The problem with Vicky and Cristina (and perhaps with this film) is that Barcelona does not really liberate either of them from anything. Both seem too self-conscious and/or too self-occupied to step outside themselves and what they know. Both have a comfort level with themselves and each other that is never breeched. And so although Barcelona promises and delivers a certain amount of adventure, it does not really deliver either girl from themselves. During their stay, they are exposed to a passionate Spanish culture and introduced to a fiery tempered Spaniard but ultimately they both make the same kinds of choices that they made back home. Cristina (Scarlett Johansson) has always been an impulsive free spirit who starts things, loses interest, and does not finish them. It does not matter what country she is in, she is the same, and so the Spanish trip ultimately changes nothing for her. Vicky (Rebecca Hall) has always been conservative in matters of life and love. Although she is attracted to others that feel things and act on those feelings (like her friend Cristina) Vicky does not altogether trust emotions and is afraid to have them and, therefore, is never certain what she feels or if she feels anything at all.
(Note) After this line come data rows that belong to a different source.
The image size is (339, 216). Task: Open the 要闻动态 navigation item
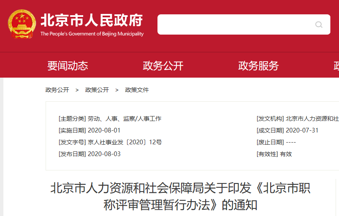tap(68, 66)
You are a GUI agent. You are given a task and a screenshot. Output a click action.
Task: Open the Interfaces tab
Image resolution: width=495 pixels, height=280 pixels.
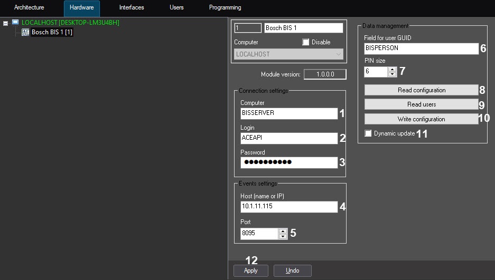coord(132,8)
Vicky is very much like a classic Henry James male and she is driven by the same fear that drives James' male characters which is a fear that they are missing out on life. Although engaged before she embarks on her Spanish holiday, and apparently immune from the advances of strangers, she, nonetheless, remains fearful that she is missing out on something. Its really only when her friend enjoys a spontaneous summer with the painter Juan Antonio (Javier Bardem) and his former lover Maria Elena (Penelope Cruz) that she wishes that she too could live so passionately, so recklessly. The fact that she holds everything in is what makes her so alluring to the passion-drunk Juan Antonio. But she is who she is, neither Spain nor Juan Antonio have the power to changer her.

And so there is something sad about this trip (and this film). Woody Allen is one of the few directors who gives us genuinely interesting characters and stories and that should be applauded. In this film the two main characters, Vicky and Cristina, are ultimately incapable of being anything but who they are and who they are is Vicky and Cristina. Whether Woody thinks that their inability to live or think outside of their own comfort zone is an affliction that is peculiarly American is not exactly clear, but likely. Marie Elena's view of the Americans is that they are too self-involved to really live. Of course Maria Elena who does allow herself to live also opens herself up to suffering. I'm guessing that with Vicky Cristina Barcelona Woody is perhaps analyzing the American psyche (which is what he does best) and that what he finds is a psyche that is firmly rooted in and addicted to self and that resists any kind of self-surrender. This seems to be the sober reflection of an artist who has seen and contemplated America and Americans for many years.

Despite the location this is a very sober film and, despite a few well-placed laughs, also a very somber one.